CapitaLand India Trust (CLINT) has announced a 9% year-on-year increase in distribution per unit (DPU) to 3.97 Singapore cents for the first half of the financial year 2025, ending 30 June. The trust’s net property income rose by 14% in Indian Rupee terms and 10% in Singapore Dollar terms, driven by higher property income despite increased operating expenses.
The income available for distribution also saw a significant rise, growing by 15% in Indian Rupee terms and 10% in Singapore Dollar terms. This growth was attributed to higher net property income, although it was partially offset by increased net finance costs and Trustee-Manager fees.
Chief Executive Officer of CapitaLand India Trust Management, Gauri Shankar Nagabhushanam, highlighted the trust’s robust performance, stating: “CLINT’s strong first half results were underpinned by income contributions from newly completed developments, and supported by positive rental reversions and high occupancy rates.”
The trust’s total property income for the period increased by 14% year-on-year to INR9.6 billion, largely due to higher rental income from existing properties and new contributions from developments such as MTB 6 at International Tech Park Bangalore and CyberVale Free Trade Warehousing Zone in Chennai.

────────

### Exercises to complete
#1 According to the CapitaLand India Trust results report, what was the trust's total property income for the period?
#2 From the CapitaLand India Trust results report, extract the passage that begins at the words "The income available" and ends after "and Trustee-Manager fees.".
#3 Continue the CapitaLand India Trust results report from where it stops.
The entries after this have nothing to do with the work here.

────────

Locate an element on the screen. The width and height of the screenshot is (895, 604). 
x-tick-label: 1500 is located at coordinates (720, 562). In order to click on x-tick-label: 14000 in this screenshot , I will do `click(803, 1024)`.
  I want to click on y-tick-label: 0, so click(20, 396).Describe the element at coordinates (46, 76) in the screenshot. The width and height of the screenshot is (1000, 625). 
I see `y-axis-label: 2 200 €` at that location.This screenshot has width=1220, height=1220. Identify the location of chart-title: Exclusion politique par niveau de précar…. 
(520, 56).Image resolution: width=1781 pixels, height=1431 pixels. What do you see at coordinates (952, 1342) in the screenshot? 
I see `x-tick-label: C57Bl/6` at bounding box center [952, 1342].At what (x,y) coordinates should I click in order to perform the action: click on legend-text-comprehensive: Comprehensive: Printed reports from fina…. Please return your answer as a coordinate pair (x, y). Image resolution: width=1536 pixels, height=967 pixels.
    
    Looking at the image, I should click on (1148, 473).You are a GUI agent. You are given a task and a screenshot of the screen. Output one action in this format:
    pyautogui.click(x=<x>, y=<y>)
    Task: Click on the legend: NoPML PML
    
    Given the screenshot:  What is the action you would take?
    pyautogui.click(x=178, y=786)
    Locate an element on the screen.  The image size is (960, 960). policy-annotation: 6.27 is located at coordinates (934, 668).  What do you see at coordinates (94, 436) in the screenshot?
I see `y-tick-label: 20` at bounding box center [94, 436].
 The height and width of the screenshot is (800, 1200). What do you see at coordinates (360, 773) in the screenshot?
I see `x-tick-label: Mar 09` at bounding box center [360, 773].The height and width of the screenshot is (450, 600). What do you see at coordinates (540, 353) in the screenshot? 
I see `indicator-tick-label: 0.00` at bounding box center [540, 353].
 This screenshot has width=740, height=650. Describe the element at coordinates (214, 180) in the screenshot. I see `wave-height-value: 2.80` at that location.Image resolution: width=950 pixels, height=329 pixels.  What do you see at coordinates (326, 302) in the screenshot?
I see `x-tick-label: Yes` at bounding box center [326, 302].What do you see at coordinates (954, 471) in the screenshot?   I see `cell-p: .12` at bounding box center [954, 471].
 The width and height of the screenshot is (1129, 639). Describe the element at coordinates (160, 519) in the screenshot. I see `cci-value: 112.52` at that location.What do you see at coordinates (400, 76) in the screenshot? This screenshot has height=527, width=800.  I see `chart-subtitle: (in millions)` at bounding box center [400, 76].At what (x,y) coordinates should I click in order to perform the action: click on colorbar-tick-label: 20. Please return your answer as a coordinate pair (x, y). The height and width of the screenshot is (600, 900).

────────

### Activity answers
#1 INR9.6 billion, up 14% year-on-year.

#2
The income available for distribution also saw a significant rise, growing by 15% in Indian Rupee terms and 10% in Singapore Dollar terms. This growth was attributed to higher net property income, although it was partially offset by increased net finance costs and Trustee-Manager fees.

#3
As of 30 June 2025, CLINT achieved a committed portfolio occupancy of 90% and recorded positive portfolio rental reversions of 9%. The trust’s gearing stood at 42.3%, which was reduced to 40.1% following the issuance of S$100 million in subordinated perpetual securities.
Looking ahead, CLINT plans to commence revenue contributions from one of its data centres in the second half of 2025. The trust is also pursuing asset divestments to unlock value and reduce debt, as part of its active portfolio management strategy aimed at enhancing financial flexibility and delivering sustainable returns for unitholders.